DANIEL: Is there anything you wish you had done differently?
HELENA: Several things. Most are private. The one I would say is that I wish I had refused more commissions in my forties.
DANIEL: Thank you, Helena. I look forward to seeing the paintings.
HELENA: Thank you. I hope you can sit with them.
After Helena saw me out, I walked the long way back to the office. The interview, like most interviews with thoughtful people, had given me a few good answers and several managed ones — true answers carefully shaped, in the precise sense in which one carries a piece of valuable cargo. The line about her forties was the most interesting thing she said and probably the line I will not be able to use as the centre of the piece. By her framing, I have no licence to make her refusal the article's anchor; doing so would betray the careful conversation she had agreed to.
It is necessary, here, to say something briefly about that. Writing about thoughtful subjects involves a small invisible territory — an ethics rarely articulated, in which the reader will sense what is not said, and the article must honour what was given on condition. The piece I write will probably mention Helena's line in passing and move on, leaving it as a small unilluminated space at the centre of the article — visible but not turned over. The reader will register it. What the article does not say will be part of what the article does.

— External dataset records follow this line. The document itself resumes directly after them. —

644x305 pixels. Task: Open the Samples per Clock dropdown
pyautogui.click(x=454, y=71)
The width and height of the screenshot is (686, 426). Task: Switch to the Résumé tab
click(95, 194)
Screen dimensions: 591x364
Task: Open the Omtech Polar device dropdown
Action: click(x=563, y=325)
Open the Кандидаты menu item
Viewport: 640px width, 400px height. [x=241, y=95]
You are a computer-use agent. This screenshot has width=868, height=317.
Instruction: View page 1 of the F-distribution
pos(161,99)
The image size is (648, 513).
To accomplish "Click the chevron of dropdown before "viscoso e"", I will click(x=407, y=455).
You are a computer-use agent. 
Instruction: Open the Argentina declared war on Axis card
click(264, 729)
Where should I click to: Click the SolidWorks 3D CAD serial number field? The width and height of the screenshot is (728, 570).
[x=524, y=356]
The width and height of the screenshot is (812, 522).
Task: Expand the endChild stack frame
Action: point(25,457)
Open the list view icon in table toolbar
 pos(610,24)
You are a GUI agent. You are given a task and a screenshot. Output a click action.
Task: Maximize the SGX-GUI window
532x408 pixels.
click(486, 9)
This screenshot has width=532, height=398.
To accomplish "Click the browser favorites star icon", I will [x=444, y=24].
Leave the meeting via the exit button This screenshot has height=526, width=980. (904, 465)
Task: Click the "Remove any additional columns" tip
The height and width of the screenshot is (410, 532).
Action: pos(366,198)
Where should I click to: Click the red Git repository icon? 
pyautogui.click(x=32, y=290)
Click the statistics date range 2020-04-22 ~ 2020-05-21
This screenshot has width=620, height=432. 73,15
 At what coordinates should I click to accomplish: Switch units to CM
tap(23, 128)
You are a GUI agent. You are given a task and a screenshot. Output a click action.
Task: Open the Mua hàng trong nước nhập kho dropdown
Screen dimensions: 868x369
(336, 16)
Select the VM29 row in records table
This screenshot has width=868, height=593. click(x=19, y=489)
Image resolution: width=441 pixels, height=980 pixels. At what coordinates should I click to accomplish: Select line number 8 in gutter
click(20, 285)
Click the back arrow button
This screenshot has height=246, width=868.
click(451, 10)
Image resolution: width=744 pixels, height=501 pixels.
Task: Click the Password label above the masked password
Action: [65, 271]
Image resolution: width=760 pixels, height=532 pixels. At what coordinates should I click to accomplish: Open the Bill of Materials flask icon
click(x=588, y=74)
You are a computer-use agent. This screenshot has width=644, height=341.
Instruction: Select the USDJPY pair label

Later that week, I went to the opening. The paintings were small — most no larger than a sheet of writing paper. They hung in a small bright room, well spaced. Helena was talking quietly to a friend in a corner; she did not, on the whole, seek out journalists at her own openings. I stood in front of one of the paintings — a small careful study of a folded grey cloth — for what was, on inspection, considerably longer than I had originally planned. The cloth, painted with what I can only describe as a sustained refusal of drama, was, in its way, exactly the same kind of thing as her answer about her forties: a careful, true, managed presentation of something that, examined at length, could not be entirely contained.